*Stated task*: Copy the data word for word, from its first line through the line that contains "The height and width of the screenshot is (768, 1366).", with both of those lines included.

------------------------------

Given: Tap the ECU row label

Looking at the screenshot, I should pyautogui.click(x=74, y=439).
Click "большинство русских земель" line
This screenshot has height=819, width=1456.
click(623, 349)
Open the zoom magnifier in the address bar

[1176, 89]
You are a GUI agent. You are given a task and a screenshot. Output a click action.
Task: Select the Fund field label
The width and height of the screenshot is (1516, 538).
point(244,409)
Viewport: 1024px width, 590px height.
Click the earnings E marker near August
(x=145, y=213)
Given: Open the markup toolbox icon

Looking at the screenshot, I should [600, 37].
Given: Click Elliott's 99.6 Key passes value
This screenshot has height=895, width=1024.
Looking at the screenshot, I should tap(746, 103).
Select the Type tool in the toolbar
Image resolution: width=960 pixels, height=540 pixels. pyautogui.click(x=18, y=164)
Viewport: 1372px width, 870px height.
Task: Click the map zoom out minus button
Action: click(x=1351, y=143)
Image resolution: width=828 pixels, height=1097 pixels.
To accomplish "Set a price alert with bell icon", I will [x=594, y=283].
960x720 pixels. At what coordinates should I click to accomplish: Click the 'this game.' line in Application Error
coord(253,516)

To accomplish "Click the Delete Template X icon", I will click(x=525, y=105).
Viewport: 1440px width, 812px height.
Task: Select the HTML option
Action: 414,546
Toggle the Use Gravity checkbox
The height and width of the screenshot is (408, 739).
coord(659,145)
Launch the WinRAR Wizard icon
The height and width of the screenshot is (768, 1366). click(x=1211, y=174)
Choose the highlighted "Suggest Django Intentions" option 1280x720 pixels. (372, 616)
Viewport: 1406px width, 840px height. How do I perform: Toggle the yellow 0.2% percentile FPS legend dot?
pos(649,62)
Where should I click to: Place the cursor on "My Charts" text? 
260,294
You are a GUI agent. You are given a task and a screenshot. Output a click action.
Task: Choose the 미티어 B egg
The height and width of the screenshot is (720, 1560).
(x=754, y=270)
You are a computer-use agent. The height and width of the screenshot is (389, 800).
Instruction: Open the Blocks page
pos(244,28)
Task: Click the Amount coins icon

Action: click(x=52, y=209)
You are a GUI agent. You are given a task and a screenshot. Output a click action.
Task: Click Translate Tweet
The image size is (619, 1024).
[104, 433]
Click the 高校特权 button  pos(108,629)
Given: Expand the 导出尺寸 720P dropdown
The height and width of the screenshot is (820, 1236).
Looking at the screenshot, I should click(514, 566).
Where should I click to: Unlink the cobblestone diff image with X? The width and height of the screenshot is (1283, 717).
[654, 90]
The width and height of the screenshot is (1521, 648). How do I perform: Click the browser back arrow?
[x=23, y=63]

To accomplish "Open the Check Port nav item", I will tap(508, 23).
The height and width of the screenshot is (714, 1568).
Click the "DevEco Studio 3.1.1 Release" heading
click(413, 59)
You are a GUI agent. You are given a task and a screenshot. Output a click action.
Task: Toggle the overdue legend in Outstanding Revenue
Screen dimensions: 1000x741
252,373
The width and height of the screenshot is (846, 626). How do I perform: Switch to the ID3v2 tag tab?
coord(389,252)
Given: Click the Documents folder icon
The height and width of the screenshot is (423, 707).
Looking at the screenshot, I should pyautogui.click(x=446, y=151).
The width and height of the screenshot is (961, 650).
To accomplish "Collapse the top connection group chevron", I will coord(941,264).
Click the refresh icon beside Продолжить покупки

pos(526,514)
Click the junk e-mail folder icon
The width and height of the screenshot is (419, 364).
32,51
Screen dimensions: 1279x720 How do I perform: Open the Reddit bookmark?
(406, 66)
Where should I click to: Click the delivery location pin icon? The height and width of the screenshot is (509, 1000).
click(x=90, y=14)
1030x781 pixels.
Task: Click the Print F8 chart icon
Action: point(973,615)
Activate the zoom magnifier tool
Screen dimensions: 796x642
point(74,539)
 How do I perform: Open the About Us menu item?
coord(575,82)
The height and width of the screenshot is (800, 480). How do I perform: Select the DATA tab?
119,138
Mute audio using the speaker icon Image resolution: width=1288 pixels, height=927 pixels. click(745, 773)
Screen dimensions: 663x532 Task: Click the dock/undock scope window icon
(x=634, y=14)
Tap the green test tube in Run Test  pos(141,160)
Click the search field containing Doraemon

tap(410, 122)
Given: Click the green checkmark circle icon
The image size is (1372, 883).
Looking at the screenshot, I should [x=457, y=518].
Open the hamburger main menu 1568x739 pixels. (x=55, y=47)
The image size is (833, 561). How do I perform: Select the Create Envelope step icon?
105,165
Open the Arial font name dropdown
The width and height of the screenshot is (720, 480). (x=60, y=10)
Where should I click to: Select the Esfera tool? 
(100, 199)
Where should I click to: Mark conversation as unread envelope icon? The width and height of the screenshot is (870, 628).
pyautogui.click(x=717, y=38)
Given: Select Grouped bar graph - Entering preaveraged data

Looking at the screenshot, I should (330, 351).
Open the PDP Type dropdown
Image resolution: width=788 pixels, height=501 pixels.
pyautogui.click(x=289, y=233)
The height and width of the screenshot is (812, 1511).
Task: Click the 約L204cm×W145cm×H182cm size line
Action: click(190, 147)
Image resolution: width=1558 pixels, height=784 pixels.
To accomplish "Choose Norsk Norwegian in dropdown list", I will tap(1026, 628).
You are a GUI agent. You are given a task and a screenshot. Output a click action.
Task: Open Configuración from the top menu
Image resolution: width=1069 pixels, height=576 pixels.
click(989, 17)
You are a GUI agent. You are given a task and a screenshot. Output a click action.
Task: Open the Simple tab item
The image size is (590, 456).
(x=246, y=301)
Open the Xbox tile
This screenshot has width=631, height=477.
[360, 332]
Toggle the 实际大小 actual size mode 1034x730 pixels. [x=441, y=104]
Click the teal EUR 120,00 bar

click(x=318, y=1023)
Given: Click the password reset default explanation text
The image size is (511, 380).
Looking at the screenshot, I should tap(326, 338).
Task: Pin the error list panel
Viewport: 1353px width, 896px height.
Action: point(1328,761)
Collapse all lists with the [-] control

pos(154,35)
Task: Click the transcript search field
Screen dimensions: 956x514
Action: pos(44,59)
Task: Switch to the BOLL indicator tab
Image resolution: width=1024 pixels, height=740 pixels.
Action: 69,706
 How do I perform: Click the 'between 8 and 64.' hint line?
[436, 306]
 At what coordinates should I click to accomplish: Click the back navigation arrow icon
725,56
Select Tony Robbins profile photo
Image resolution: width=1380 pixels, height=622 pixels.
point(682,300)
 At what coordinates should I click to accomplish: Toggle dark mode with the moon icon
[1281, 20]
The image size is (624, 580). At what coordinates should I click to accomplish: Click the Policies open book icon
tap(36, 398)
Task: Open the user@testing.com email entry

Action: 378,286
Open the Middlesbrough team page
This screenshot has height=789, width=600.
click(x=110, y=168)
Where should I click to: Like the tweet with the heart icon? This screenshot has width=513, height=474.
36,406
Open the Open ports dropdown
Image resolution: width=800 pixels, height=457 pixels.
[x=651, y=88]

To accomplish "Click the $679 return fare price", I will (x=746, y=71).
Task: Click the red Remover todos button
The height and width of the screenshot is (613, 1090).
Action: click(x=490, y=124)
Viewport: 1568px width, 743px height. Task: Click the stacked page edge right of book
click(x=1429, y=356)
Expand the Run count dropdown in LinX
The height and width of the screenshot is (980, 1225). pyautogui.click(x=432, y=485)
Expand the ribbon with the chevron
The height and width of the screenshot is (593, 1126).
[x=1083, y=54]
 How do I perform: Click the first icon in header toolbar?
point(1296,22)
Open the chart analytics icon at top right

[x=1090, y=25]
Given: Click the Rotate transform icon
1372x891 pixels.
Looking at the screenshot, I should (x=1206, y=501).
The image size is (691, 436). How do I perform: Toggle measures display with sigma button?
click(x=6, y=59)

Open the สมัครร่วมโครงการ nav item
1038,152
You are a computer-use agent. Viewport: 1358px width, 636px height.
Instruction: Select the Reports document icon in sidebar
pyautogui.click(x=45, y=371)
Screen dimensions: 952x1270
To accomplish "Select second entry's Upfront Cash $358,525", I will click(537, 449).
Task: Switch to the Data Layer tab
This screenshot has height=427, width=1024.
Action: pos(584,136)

------------------------------

*Answer to the task*:
Given: Tap the ECU row label

Looking at the screenshot, I should pyautogui.click(x=74, y=439).
Click "большинство русских земель" line
This screenshot has height=819, width=1456.
click(623, 349)
Open the zoom magnifier in the address bar

[1176, 89]
You are a GUI agent. You are given a task and a screenshot. Output a click action.
Task: Select the Fund field label
The width and height of the screenshot is (1516, 538).
point(244,409)
Viewport: 1024px width, 590px height.
Click the earnings E marker near August
(x=145, y=213)
Given: Open the markup toolbox icon

Looking at the screenshot, I should [600, 37].
Given: Click Elliott's 99.6 Key passes value
This screenshot has height=895, width=1024.
Looking at the screenshot, I should tap(746, 103).
Select the Type tool in the toolbar
Image resolution: width=960 pixels, height=540 pixels. pyautogui.click(x=18, y=164)
Viewport: 1372px width, 870px height.
Task: Click the map zoom out minus button
Action: click(x=1351, y=143)
Image resolution: width=828 pixels, height=1097 pixels.
To accomplish "Set a price alert with bell icon", I will [x=594, y=283].
960x720 pixels. At what coordinates should I click to accomplish: Click the 'this game.' line in Application Error
coord(253,516)

To accomplish "Click the Delete Template X icon", I will click(x=525, y=105).
Viewport: 1440px width, 812px height.
Task: Select the HTML option
Action: 414,546
Toggle the Use Gravity checkbox
The height and width of the screenshot is (408, 739).
coord(659,145)
Launch the WinRAR Wizard icon
The height and width of the screenshot is (768, 1366). click(x=1211, y=174)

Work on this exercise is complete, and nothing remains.